The programming language R is designed to allow rapid and flexible calculations on large and complex data sets. Its efficiency and flexibility rests in part in the way it performs operations. R performs its operations on vectors–lists of values associated with a particular variable name (also known as a key). The values are ordered by an index number, where “c[5]” is the fifth value in the list of values that make up the vector “c”. Data frames are structures in R that include one or more vectors, aligned by their index numbers so that they look like a table. This structure makes it very easy within R to apply the same calculation to all elements in a particular vector, or across elements of two or more vectors.

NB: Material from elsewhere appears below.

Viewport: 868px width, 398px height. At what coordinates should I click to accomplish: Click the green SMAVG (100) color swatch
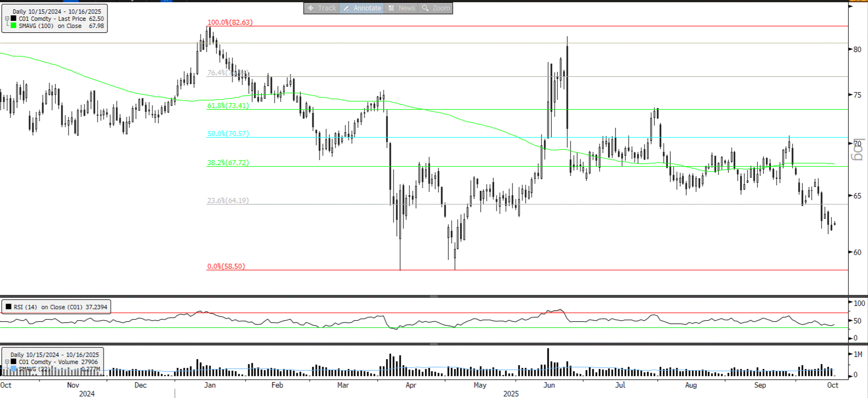14,26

To take full advantage of this vectorized processing (and create efficient code), we should arrange our data sets so they are “tidy”, in the sense meant by Hadley Wickham. This means that in the data set, each column represents a variable, each row represents a case or an observation, and each cell contains a single value that corresponds to one variable and one observation. Thus, moving down a column, each element represents the value of that variable for a specific case or observation in the data set. Moving across the rows, the elements represent the values of the different variables for the case or observation represented by that index number. Unfortunately, many data sets do not come to us in a tidy fashion. That may be because they were organized differently to begin with, or because we are combining different datasets with different formats into a single larger data frame. When that is the case, performing operations on the data sets can require convoluted code and many steps. Garrett Groleman has a nice overview of data tidying that illustrates the benefits of tidy data over untidy data. The two R packages tidyr and dplyr contain operations that make it much easier to convert untidy data into a tidy format. Brad Boehmke has a clear, concise overview of these functions with examples of their applications.

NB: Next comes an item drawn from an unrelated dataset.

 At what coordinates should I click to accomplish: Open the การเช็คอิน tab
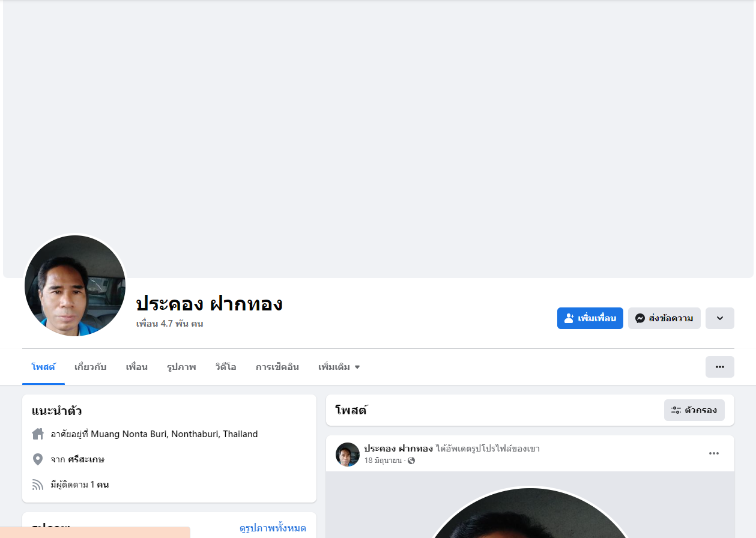[x=277, y=367]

The R package tidyr includes a number of verbs (which might be thought of as commands or operations) that operate on datasets to make them tidy. These include gather()
, spread()
, separate()
, and unite()
. These commands are useful when data are messy in the following ways:
Sometimes, data sets are organized more for presentation than for analysis. In this case, rather than having columns be the names of variables and rows be observations, the rows and columns may both include values of variables. An example that Hadley Wickham uses is data on the relationship between income and religious preference in the U.S. In this case, each row represents a different religion, each column represents a range of income levels, and each cell contains the number of observations in the data set for that religion and that level of income. Wickham points out that this means that there are three variables in the table: Religion, Income, and Frequency, but they are not arranged in key-value pairs. In a key-value pair, the key states what the value is a value of. So, for example, “Buddhist” would be a value for which “Religion” would be a key.
The verb gather()
collects the values that exist in the table as column names, and places them all in a single column under the variable name that describes them. So in the example above, the command gather(pew, income, frequency, -religion)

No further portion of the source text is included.